═══ Supplied text ═══

It is pretty much similar to the form of principle of inclusion and exclusion
However I can't figure where to start to make up the part $\prod_{i=1}^na_i$.
Any guidance?
Additionally, it's pretty much new to me the concept of power set of multi-set.
How's it defined?
 A: Just one suggestion:
Probably you can rewrite $\displaystyle{\left(\sum_{i\in P}a_i\right)^{n}}$ using the following formula:
Let $A$ and $B$ be two finite sets and $g:A\times B\longrightarrow\mathbb{R}$ a functions, then
$$\prod_{x\in A}\left(\sum_{y\in B}g(x,y)\right)=\sum_{f:A\longrightarrow B}\prod_{x\in A}g(x,f(x))$$
where the RHS sum is taken over all maps from $A$ to $B$.

═══ Given data ═══

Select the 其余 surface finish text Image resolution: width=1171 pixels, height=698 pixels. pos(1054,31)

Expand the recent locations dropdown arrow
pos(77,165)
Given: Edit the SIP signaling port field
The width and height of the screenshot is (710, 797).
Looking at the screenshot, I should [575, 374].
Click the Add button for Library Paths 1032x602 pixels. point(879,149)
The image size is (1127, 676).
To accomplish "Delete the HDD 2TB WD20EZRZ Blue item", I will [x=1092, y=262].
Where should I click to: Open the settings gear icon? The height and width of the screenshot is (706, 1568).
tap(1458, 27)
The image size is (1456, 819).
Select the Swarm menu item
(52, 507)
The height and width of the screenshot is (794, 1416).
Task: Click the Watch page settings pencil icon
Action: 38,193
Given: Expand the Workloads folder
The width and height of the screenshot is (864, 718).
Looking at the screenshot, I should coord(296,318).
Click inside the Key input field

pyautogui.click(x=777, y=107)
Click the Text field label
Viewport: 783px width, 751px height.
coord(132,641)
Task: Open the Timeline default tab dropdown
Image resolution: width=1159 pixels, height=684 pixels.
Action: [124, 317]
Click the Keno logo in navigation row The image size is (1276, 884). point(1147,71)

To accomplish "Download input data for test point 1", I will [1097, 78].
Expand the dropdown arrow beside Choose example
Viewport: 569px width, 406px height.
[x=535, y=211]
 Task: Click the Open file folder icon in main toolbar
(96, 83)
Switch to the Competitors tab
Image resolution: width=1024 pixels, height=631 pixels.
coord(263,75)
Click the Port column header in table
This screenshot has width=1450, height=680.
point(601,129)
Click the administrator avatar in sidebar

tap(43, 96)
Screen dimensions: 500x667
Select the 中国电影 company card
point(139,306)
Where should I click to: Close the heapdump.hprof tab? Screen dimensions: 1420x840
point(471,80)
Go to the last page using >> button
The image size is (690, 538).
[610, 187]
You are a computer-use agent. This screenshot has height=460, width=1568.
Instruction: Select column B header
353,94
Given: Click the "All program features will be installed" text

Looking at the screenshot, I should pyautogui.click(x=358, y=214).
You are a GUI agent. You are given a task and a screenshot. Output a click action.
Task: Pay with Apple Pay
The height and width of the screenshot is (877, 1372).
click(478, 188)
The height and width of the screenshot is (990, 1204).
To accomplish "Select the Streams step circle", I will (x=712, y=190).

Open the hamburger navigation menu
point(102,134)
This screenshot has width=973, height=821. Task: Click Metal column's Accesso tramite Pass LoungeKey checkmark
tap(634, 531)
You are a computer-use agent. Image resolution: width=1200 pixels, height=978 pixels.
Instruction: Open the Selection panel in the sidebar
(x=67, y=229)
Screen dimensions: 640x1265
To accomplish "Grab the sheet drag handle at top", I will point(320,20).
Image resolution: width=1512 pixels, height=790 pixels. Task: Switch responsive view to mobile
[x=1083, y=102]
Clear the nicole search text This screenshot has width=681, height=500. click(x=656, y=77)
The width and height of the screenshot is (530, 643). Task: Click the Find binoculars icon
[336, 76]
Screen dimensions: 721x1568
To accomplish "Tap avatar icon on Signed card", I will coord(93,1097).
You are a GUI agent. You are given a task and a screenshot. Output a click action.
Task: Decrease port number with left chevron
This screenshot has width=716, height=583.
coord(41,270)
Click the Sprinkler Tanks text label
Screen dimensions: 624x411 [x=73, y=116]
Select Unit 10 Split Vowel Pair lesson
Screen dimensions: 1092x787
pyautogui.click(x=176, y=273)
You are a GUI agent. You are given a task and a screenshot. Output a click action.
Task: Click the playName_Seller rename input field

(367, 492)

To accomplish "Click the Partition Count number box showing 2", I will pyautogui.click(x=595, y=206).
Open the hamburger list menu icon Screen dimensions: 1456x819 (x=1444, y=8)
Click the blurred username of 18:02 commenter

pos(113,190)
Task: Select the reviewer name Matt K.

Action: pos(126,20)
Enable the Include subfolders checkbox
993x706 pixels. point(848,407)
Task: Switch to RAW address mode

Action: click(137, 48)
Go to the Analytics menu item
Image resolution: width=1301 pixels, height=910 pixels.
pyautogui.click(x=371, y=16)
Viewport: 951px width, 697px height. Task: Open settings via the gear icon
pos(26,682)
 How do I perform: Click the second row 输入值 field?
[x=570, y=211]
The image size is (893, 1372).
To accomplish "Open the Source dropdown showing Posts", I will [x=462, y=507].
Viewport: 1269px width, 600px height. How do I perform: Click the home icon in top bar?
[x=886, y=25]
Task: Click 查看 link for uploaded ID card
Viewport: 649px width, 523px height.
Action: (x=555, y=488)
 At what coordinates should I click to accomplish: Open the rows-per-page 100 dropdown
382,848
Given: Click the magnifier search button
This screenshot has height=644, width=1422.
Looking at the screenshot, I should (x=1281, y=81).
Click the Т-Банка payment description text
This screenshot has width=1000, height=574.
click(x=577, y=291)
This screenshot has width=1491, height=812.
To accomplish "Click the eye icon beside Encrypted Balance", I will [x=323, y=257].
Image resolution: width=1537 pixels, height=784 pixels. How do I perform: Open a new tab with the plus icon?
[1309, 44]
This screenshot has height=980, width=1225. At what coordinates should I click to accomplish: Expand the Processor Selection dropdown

═══

• Task set:
1 - Print the part of the forum excerpt on products of sums between "How's it defined?" and "from $A$ to $B$.", inclusive, exactly as it appears.
2 - From the records, output the lines between the line holding "How do I perform: Click the second" and the line holding "[x=886, y=25]", inclusive, reproducing them verbatim and giving nothing else.

• Answers to the exercise:
1 -
How's it defined?
 A: Just one suggestion:
Probably you can rewrite $\displaystyle{\left(\sum_{i\in P}a_i\right)^{n}}$ using the following formula:
Let $A$ and $B$ be two finite sets and $g:A\times B\longrightarrow\mathbb{R}$ a functions, then
$$\prod_{x\in A}\left(\sum_{y\in B}g(x,y)\right)=\sum_{f:A\longrightarrow B}\prod_{x\in A}g(x,f(x))$$
where the RHS sum is taken over all maps from $A$ to $B$.

2 -
 How do I perform: Click the second row 输入值 field?
[x=570, y=211]
The image size is (893, 1372).
To accomplish "Open the Source dropdown showing Posts", I will [x=462, y=507].
Viewport: 1269px width, 600px height. How do I perform: Click the home icon in top bar?
[x=886, y=25]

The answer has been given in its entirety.